13. What did you think of Blackwell’s use of language? Did the characters “sound” different from one another in your mind?
14. Since The Vineyards of Champagne is set in France, did you like that the author included French words and phrases?
15. Imagine you were in Lucie’s situation. How do you think you would have coped with the confinement and the lack of natural light and fresh air while living in the caves under the House of Pommery? How would caring for your family and handling daily needs pose new challenges? What would have sustained you?
16. What did you know about the First World War before reading this novel? About the city of Reims or the process of champagne making? What was the most interesting or surprising thing you learned from reading the book?
17. The Vineyards of Champagne deals with female friendship, specifically that of the somewhat offbeat trio of Rosalyn, Emma, and Blondine. How is each character influenced by her friendship with the other two?
18. If you were making a movie of The Vineyards of Champagne, who would you cast for each role?
19. Have you ever run into a problem in a foreign country and ended up “stranded”—for instance, in need of gas without a functioning credit card? How did you feel in that moment, and how did you find a solution? In what ways does it feel different to be stranded abroad compared with encountering difficulties in one’s own country?

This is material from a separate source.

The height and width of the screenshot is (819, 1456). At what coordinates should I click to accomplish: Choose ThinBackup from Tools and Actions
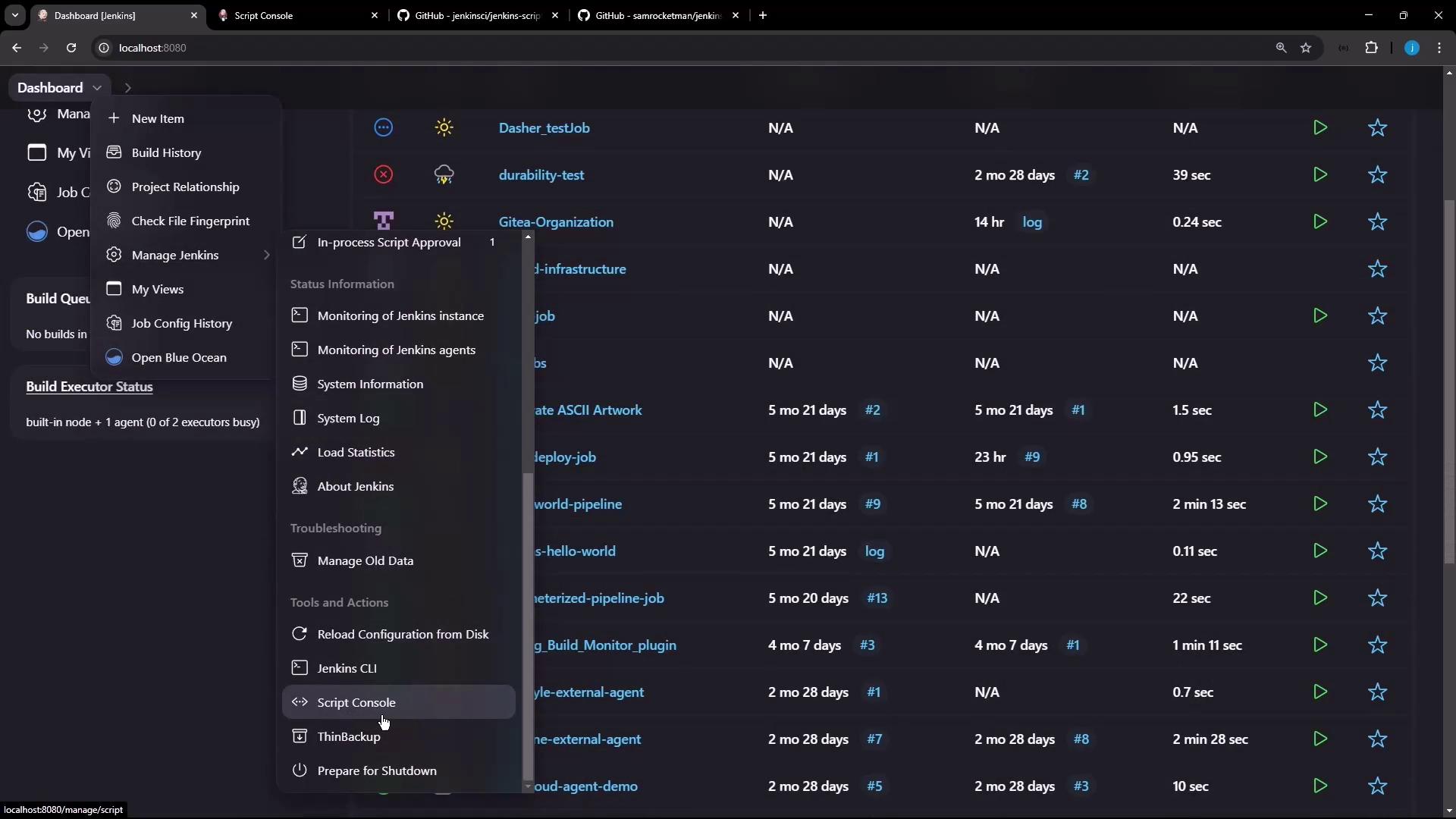click(x=349, y=736)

20. Lucie says that her mother sees beauty in necessity, whereas Lucie sees a necessity of beauty. What do you think she means by that? Which perspective better reflects your own?
21. Have you ever visited the Champagne region and/or traveled to another part of France? Did the cultural aspects of the book feel true to life for you? Did anything feel different compared with your own travel experience? For instance, did you notice an obsession with preparing and eating dinner?
22. Emma’s great-great-aunt Doris was embittered and disappointed by life but found new purpose as a marraine de guerre. How did Doris’s connection to Emile, and then to Lucie, offer her a kind of redemption?
23. The Champagne region of France has been a theater of war for many centuries. What impact do you think such a history has on the people who live there, and on the regional psyche? How might such a legacy resonate through generations?
24. The women living under Reims brought in the harvest every fall despite the dangers, hoping their champagne would be a “Victory Vintage” that would be ready to drink after the war had ended. Why do you think they took such big risks?
25. What do you think Rosalyn decides to do at the end of the book, after finishing the harvest? Does she remain in France, return to Napa, or make a different decision entirely? What do you wish for her—and for Jérôme?
26. Have you read another book by Juliet Blackwell? If so, how did it compare to The Vineyards of Champagne? Do you see any similar themes among the books?